Generalized partitions and eta functions Let $\sigma$ be an element of $SL_{24}(\mathbb{Z})$ with its Jordan normal form is diagonal and the eigen values are $\epsilon_j$ for $1 \le j \le 24$ are n th root of unity where $n|N$ and $N$ is the finite order of  $\sigma$. Equivalently we are describing $\sigma$ through its cycle shape $(a_1)^{b_1}\cdots(a_s)^{b_s}$. 
We associate $\sigma$ to the following modular form: 
$$\eta_{\sigma}(q) := \eta(\epsilon_1q)\cdots\eta (\epsilon_{24} q)=\eta(q^{a_1})^{b_1}\cdots \eta(q^{a_s})^{b_s}$$
Here $\eta$ stands for the Dedekind eta-function.  Using the above defined $\eta_{\sigma}$ we define: 
$$\sum_{j>0}p_{\sigma}(1+j)q^{1+j} = \frac{q}{\eta_{\sigma}(q)}$$
This is a generalized partition function.
We assume the cycle type of $\sigma$ is $1^{1}23^{1}$ and hence $N = 23$. In this case I have the following questions :


*

*What is this generalized partition function $p_{\sigma}$ and how to find $p_{\sigma}(n)$ for some natural number $n$? 

*There are many generalisations of partitions functions and hence what is the reference for this particular type of generalized partition function?
Thanks for your time.
Have a good day.
 A: What you have is positive integers such that $\;a_1b_1+\dots+a_sb_s=24.$
Your $q/\eta_\sigma(q)$ is an example of an eta-quotient and is a modular function of negative weight. As just one example, if $\;a_1=1,b_1=24\;$ then $\eta_\sigma(q)=\Delta(q)$ is the generating function of the Ramanujan tau function. You may find some similar kinds of partitions in the OEIS. For example, sequence A005758 is partitions into parts of 12 kinds. For your first question, just expand $\;\eta(q^a)=\prod_{n>0}1-q^{an}\;$ and multiply the $q$-series together. For example, in your case where $b_1=b_2=a_1=1, a_2=23,$ 
$$f(q):=\frac1{\prod_{k>0}(1-q^k)(1-q^{23k})}=1+q+2q^2+3q^3+5q^4+\dots$$
which is the generating function of partitions of $n$ into positive integers where the integers come in two kinds and the second kind has weight $23$ times the weight of the first kind.
A: It is not an answer, but just some comments where such $\eta$ products appear: 


*

*A version of Moonshine for the Mathieu group M24  proposed by G. Mason around 1985, the coefficients $a_i, b_i$ are related with the cycle structre of M24 elements (see here), in particular (1,23) appears there. 
The result is that such products are Hecke eigen-forms

*Related theorem by D. Dummit, H. Kisilevsky, and J. McKay, Multiplicative products of η functions, Finite Groups - Coming of Age, American Mathematical Society, 1985 which describes all such multiplicative products - (most come form M24).  Nice introduction to that and previous results can be found in Jeremy Booher The Spirit of Moonshine: Connections between the Mathieu Groups and Modular Forms

*McKay conjecture proved by Koike 1984 (ON McKAY'S CONJECTURE) gives
conditions on $a_i, b_i$ when such $\eta$-product is primitive cusp form,
again is quite related to the above mentioned results

*S. Galkin found (see here) that Mason's $\eta$-products are related with Gromov-Witten invariants of certain Fano manifolds 

*K.Saito considered $\eta$-products in his papers e.g. Extended Affine Root System V (Elliptic Eta-product and their Dirichlet series). 
Some of his conjectures has been proved in arXiv:math/0702027.
See also MO270241  Are the Fourier coefficients of η(qm)m/η(q)η(qm)m/η(q) non-negative? 
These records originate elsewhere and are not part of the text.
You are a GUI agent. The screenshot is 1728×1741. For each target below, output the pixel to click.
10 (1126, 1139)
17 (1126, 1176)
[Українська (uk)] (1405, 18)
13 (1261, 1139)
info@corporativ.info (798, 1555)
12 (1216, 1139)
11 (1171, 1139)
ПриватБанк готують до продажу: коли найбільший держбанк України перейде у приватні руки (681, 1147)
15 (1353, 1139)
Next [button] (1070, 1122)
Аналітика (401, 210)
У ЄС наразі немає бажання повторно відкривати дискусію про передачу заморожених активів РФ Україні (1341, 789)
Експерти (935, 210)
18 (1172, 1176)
*MO33058:  Eta-products and modular elliptic curves where elliptic curves
whose modular are such $\eta$-products are described. See also 
MO238646 On η(6z)η(18z)η(6z)η(18z) and the splitting / modularity of x3−2

*MO91672 Linear eta product identities - how many are there?, MO92119 Duality of eta product identities: a new idea?